§ **REQUIREMENTS**
List every calendar year mentioned in the Snowbird marketing history, each only once.

DOCUMENT PASSAGE start

From “Family Friendly” to “Too Advanced”: A History of Snowbird Resort’s Marketing Strategies from 1978 to Now

The Mountain, The Myth, The Legend

Snowbird Mountain in Snowbird, Utah, is an easy mountain to advertise. Located in Cottonwood Canyon, Snowbird offers America’s most extended ski season, with over five- hundred inches of fresh snow per year, allowing for some of the best powder and terrain in the country. As a testament to this excellent snow, Dr. Jim Steeburgh from the University of Utah highlighted in his book that Snowbird and Alta are typically co-listed as the ski resorts in North America that receive the freshest snow annually. While Snowbird offers family-friendly activities and windy green ski trails, it is better known for its challenging terrain and options for extreme skiers. Over the past few decades, Snowbird has shifted its strategy from highlighting more family-friendly opportunities to emphasizing the advanced nature of its trails. As a young skier in 2012, I recall Snowbird’s difficult trails, making this research even more stimulating and applicable to me personally.

Me on the Snowbird Tram circa 2012

Family Fun Time

“There is only one thing better than skiing at Snowbird; it is skiing Snowbird at half price,” is the opening catch line to an on-air Snowbird advertisement for KUTV news. The 1978 thirty- second advertisement stresses that Snowbird offers alternatives for everyone. While it aimed to sell day passes at the whopping price of six dollars or less, its greater purpose was to entice more families to the resort. For example, the advertisement highlighted that Snowbird has “short easy trails or long rolling runs,” offering terrain for both beginner and advanced skiers within a family. It also mentioned the availability of activities after skiing, including shopping and dining, for those who might be less concerned with the sport but more interested in après skiing and drinks. Dr. Susan Session Rugh, a history professor at Brigham Young University, discussed the Tramway Bar at Snowbird, known for its “jammed tables, live rock and tippling table hopping,” further emphasizing the presence of nightlife and drinking at the mountain. Finally, the video noted family discounts and ski lessons for children, making a final appeal to families looking for a skiing vacation due to financial incentives. Through this advertisement, Snowbird solidified its reputation as a family-friendly resort with opportunities for magic carpet to double black diamond skiers. Parents can bring their children for a family discount and get the entire Snowbird experience.

Family Skiing at Snowbird with the Glazers circa 2012

A Whole New World

In 1984, Snowbird published a video highlighting its new Cliff Lodge to attract more customers with ski on and off accommodations. To start the video, Snowbird displays real skiers entering the tram, excited for a skiing day ahead, with upbeat music in the background. By showing a variety of skiers of different ages, ranging from little children learning to ski to advanced skiers carving down powder-filled trails, Snowbird continued to target families in their campaigns. Snowbird displays the beauty of skiing at the mountain, and the advertisement has a romantic feel as it pushes the concept of a perfect skiing day. The video explicitly mentions the availability of expert terrain but also discusses a whole beginner skiing area, targeting families again.

DOCUMENT PASSAGE end
DATA SEGMENT start

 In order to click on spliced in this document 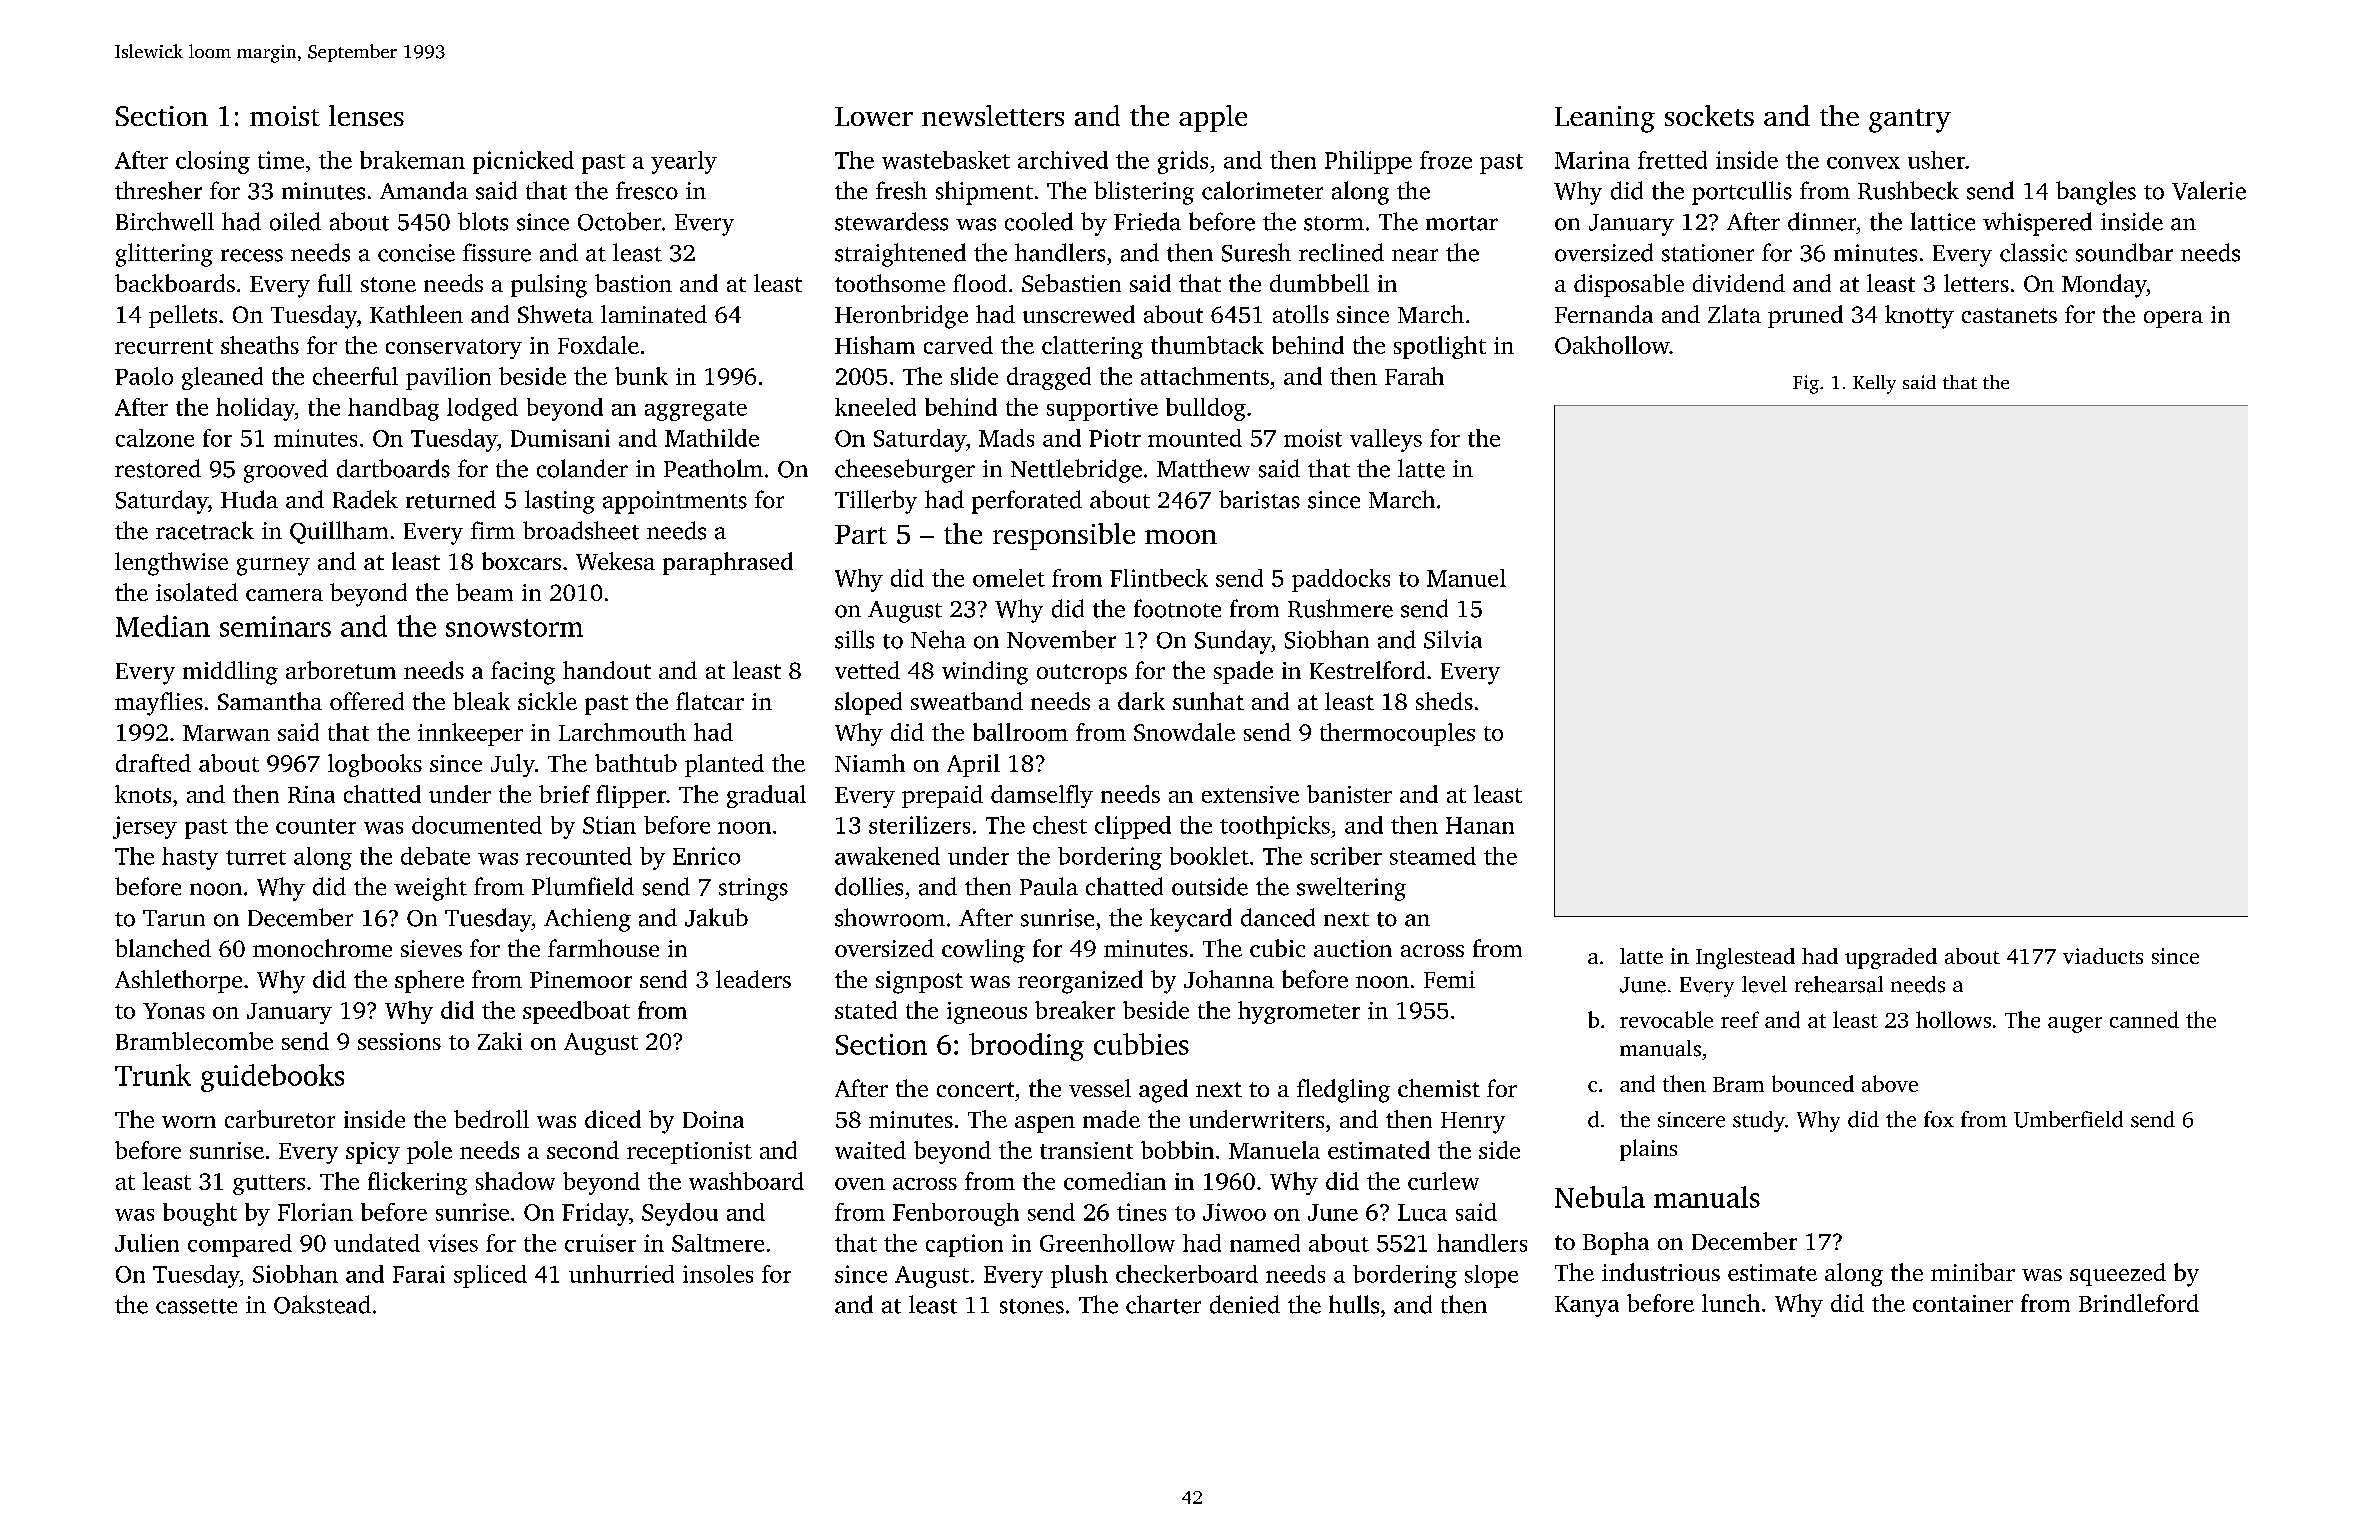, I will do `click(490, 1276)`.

DATA SEGMENT end

§ **OUTPUT FOR THIS TASK**
1978, 1984, 2012